» **Aim of the exercise**
When you reach the line containing "Select the PM value 34 for Corcoran", include it and stop; until then, return each line of the material exactly, starting with the first.

+--

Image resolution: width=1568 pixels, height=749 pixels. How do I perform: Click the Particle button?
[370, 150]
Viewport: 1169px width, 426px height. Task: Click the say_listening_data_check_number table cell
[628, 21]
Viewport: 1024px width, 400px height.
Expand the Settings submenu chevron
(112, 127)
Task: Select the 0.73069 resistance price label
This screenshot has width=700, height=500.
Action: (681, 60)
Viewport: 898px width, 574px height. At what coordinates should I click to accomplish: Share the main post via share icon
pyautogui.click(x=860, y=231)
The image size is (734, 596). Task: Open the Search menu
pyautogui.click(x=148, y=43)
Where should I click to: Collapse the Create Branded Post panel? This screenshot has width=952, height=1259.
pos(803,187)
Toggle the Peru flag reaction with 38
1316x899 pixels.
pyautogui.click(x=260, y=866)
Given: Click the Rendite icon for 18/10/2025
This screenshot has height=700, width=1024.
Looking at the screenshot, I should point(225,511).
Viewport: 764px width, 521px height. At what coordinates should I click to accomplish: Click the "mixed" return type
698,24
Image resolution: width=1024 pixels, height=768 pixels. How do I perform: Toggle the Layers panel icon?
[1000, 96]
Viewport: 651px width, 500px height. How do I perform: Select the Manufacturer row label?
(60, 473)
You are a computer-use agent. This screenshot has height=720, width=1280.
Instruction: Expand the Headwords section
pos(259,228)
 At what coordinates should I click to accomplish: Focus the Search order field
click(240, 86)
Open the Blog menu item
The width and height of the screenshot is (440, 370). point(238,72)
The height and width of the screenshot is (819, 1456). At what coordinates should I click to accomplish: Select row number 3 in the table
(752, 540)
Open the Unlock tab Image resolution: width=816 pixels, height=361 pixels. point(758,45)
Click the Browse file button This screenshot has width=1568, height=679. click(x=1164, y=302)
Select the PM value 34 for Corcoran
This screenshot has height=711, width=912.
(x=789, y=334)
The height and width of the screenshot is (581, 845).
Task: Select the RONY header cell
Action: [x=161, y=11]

+--

» **Answer box**
Image resolution: width=1568 pixels, height=749 pixels. How do I perform: Click the Particle button?
[370, 150]
Viewport: 1169px width, 426px height. Task: Click the say_listening_data_check_number table cell
[628, 21]
Viewport: 1024px width, 400px height.
Expand the Settings submenu chevron
(112, 127)
Task: Select the 0.73069 resistance price label
This screenshot has width=700, height=500.
Action: (681, 60)
Viewport: 898px width, 574px height. At what coordinates should I click to accomplish: Share the main post via share icon
pyautogui.click(x=860, y=231)
The image size is (734, 596). Task: Open the Search menu
pyautogui.click(x=148, y=43)
Where should I click to: Collapse the Create Branded Post panel? This screenshot has width=952, height=1259.
pos(803,187)
Toggle the Peru flag reaction with 38
1316x899 pixels.
pyautogui.click(x=260, y=866)
Given: Click the Rendite icon for 18/10/2025
This screenshot has height=700, width=1024.
Looking at the screenshot, I should point(225,511).
Viewport: 764px width, 521px height. At what coordinates should I click to accomplish: Click the "mixed" return type
698,24
Image resolution: width=1024 pixels, height=768 pixels. How do I perform: Toggle the Layers panel icon?
[1000, 96]
Viewport: 651px width, 500px height. How do I perform: Select the Manufacturer row label?
(60, 473)
You are a computer-use agent. This screenshot has height=720, width=1280.
Instruction: Expand the Headwords section
pos(259,228)
 At what coordinates should I click to accomplish: Focus the Search order field
click(240, 86)
Open the Blog menu item
The width and height of the screenshot is (440, 370). point(238,72)
The height and width of the screenshot is (819, 1456). At what coordinates should I click to accomplish: Select row number 3 in the table
(752, 540)
Open the Unlock tab Image resolution: width=816 pixels, height=361 pixels. point(758,45)
Click the Browse file button This screenshot has width=1568, height=679. click(x=1164, y=302)
Select the PM value 34 for Corcoran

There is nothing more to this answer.